Start of SELECTED EXTRACT
When COVID-19 forced everyone into siloed environments, it changed the way workers at small and large organizations operated. For many of us, that included adapting our workstations into joint use ones – kitchen tables transformed into the phone booth, school classrooms, and office space. This alternative use is a familiar description to David Swidler, program manager at Shift.

“I tried to share an office space with my wife, but it’s hard for two people to be on a call in the same room,” Swidler shared. “I ended up using our dining room table.”

Unable to go to the office, David found an alternative solution – working from his mom’s basement.

“My mom lives a few neighborhoods over, and I can get to it very easily,” David said. “Shift offered to pay for coworking spaces, but this works well for me.”

Even prior to the pandemic, countless articles have pointed to the need for a dedicated working space, citing that it is a critical to an employee’s success. In a remote environment, this rings even more true. Shift recognized this early on, and we supported the changing work environment in many ways, including establishing guidelines around flexible working schedules and incorporating additional computer hardware to accommodate the virtual workplace.
End of SELECTED EXTRACT
Start of SOURCE MATERIAL
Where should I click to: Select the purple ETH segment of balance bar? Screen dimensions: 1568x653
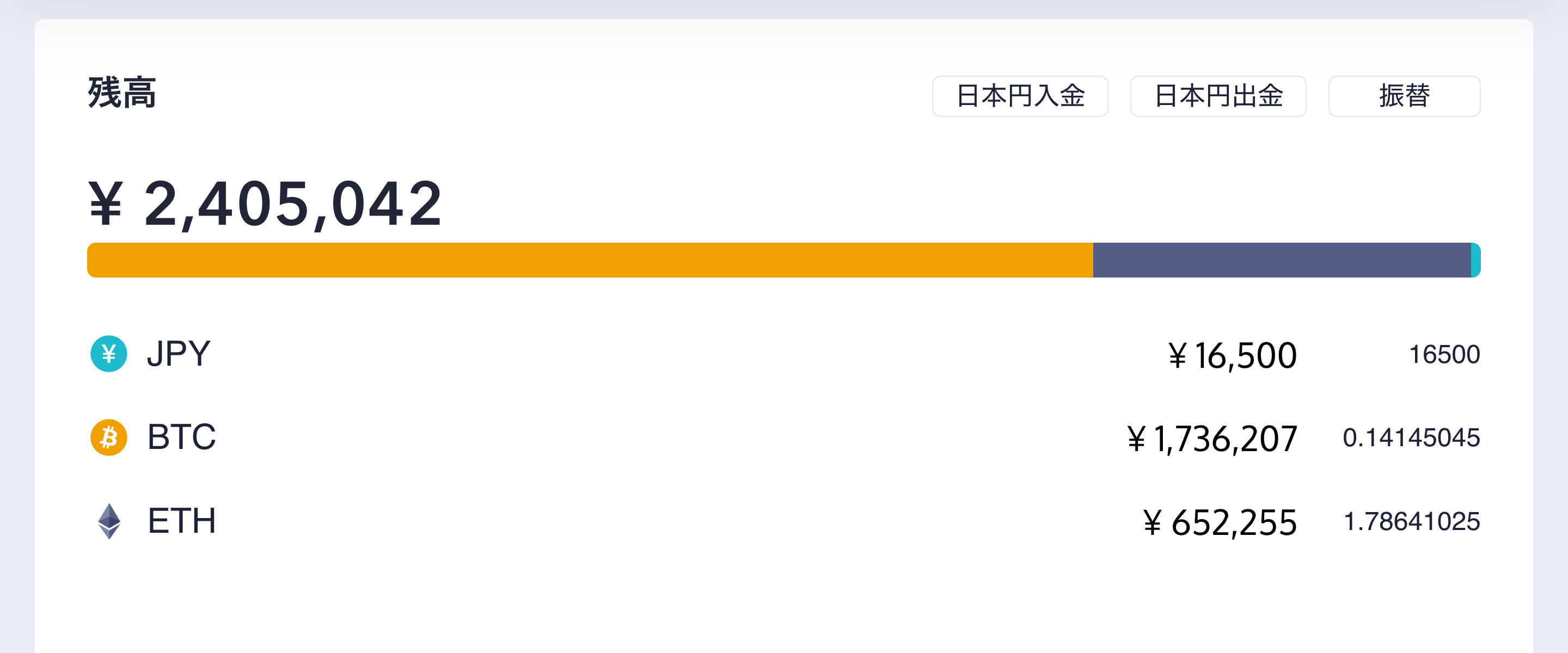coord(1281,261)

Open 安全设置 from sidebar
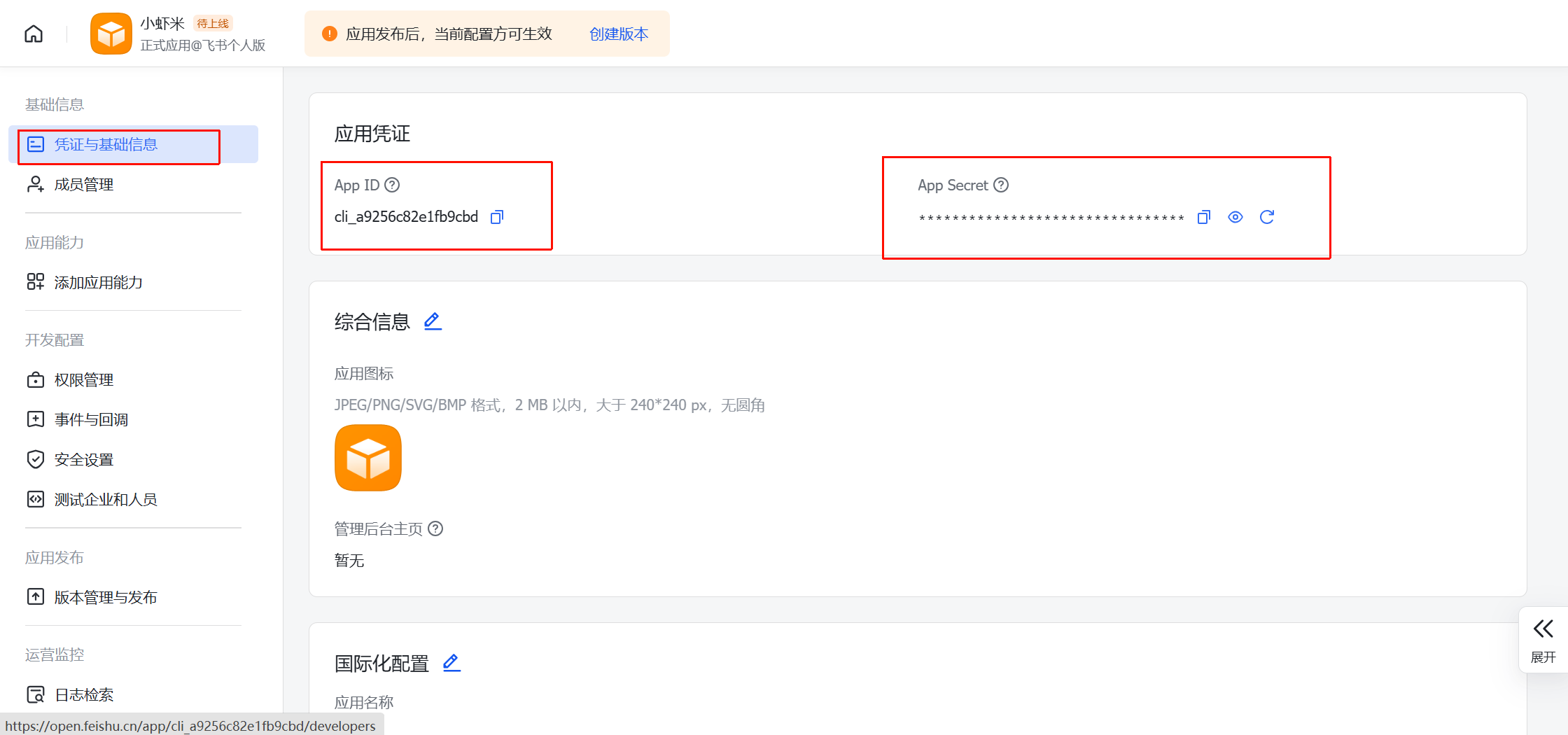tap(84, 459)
End of SOURCE MATERIAL
_TASKS AND EXERCISES_.
1. Return the part of the remote-work passage that opens with the words containing "Even prior to" and closes with "the virtual workplace.", copied word for word.
2. Please extend the remote-work passage from the point where it stops.

_ANSWERS FOR THIS EXERCISE_.
1.
Even prior to the pandemic, countless articles have pointed to the need for a dedicated working space, citing that it is a critical to an employee’s success. In a remote environment, this rings even more true. Shift recognized this early on, and we supported the changing work environment in many ways, including establishing guidelines around flexible working schedules and incorporating additional computer hardware to accommodate the virtual workplace.

2.
Director of Operations Erin Moore has worked remotely at Shift since starting with the organization in 2018. In fact, she’s spent the past 10 years working remotely – so adapting to a new environment wasn’t a challenge for her. Instead, the challenge was adapting to working with an entirely remote team.

“When the whole team went remote, it was overwhelming,” Erin said. “All of the sudden I had a full schedule of meetings and was expected to be on camera all the time. Everyone was trying to force fit an in-person company into a virtual existence, and it just didn’t work.”

Thankfully, after a few months of living a “new normal,” the Shift team adjusted to an all-remote environment. This time also coincided with the internal work Shift was doing to ensure equitable working practices.

“We all have very different life circumstances and priorities,” Erin said. “Equity doesn’t mean that everyone gets the same thing — it’s working to ensure that everyone gets what they need for their unique situation or circumstance.”

Through our culture work with CoCreate Work, we’ve learned to examine our own systems and see what processes are in place that has or could lead to inequities.

“Do you get $200 a year to subsidize your Wifi? Or do you get $200 a month if you want to go to a coworking space? This isn’t equal, but these are the challenges we’re grappling with,” Erin said. “For us, it comes down to supporting the best work environment for each individual person on the team, and understanding that their needs will vary.”

As we continue to look ahead to 2022, Shift employees understand that COVID-19 has changed how we work. Erin points to the future as being “hybrid.” Likewise, David predicts that in-person interactions will be key moving forward.

“I hope that in 2022, we’ll do some things in-person, like sitting in a room with coworkers and having conversations,” David shared. “I also hope Shift’s future means appreciating all that we didn’t get to do in 2020 and in 2021.”